◆ TASK OBJECTIVE
Give the total of lines holding the word "Toggle" in the records below, and nothing else.

◆ STUDY MATERIAL
━━━

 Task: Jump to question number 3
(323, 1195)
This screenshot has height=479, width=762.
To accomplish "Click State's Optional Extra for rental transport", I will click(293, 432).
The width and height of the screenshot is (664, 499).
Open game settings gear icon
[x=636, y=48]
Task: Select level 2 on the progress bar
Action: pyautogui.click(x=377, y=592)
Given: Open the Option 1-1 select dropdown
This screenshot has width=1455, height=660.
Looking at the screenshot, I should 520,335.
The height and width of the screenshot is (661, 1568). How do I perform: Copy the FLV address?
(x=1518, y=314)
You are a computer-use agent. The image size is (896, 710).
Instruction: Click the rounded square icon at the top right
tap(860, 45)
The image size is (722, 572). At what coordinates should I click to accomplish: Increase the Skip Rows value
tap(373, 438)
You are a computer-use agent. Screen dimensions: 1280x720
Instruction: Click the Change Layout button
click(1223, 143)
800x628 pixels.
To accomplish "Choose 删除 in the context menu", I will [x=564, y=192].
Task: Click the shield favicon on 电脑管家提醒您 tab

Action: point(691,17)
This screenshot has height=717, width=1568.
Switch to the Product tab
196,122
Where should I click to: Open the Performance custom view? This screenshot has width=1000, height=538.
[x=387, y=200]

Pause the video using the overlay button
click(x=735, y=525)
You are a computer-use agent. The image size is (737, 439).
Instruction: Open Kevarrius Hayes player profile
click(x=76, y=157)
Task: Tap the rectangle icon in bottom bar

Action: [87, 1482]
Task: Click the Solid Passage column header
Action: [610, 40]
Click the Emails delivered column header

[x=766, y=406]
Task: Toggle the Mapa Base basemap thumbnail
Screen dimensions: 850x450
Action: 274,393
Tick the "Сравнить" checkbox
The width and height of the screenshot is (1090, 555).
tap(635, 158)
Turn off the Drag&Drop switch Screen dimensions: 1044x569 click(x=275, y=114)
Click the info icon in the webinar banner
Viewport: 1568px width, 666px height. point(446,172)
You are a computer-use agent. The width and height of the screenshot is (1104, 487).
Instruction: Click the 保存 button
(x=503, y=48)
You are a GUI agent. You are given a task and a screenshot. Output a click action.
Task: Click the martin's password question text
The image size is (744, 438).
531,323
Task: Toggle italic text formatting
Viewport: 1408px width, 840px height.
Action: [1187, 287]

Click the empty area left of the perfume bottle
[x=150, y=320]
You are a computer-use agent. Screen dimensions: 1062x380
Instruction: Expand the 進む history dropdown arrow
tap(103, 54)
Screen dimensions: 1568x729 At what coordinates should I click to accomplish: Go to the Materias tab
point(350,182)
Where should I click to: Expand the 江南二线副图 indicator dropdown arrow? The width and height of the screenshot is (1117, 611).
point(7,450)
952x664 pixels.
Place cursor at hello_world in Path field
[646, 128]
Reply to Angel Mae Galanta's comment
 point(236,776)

━━━

◆ TASK ANSWER
2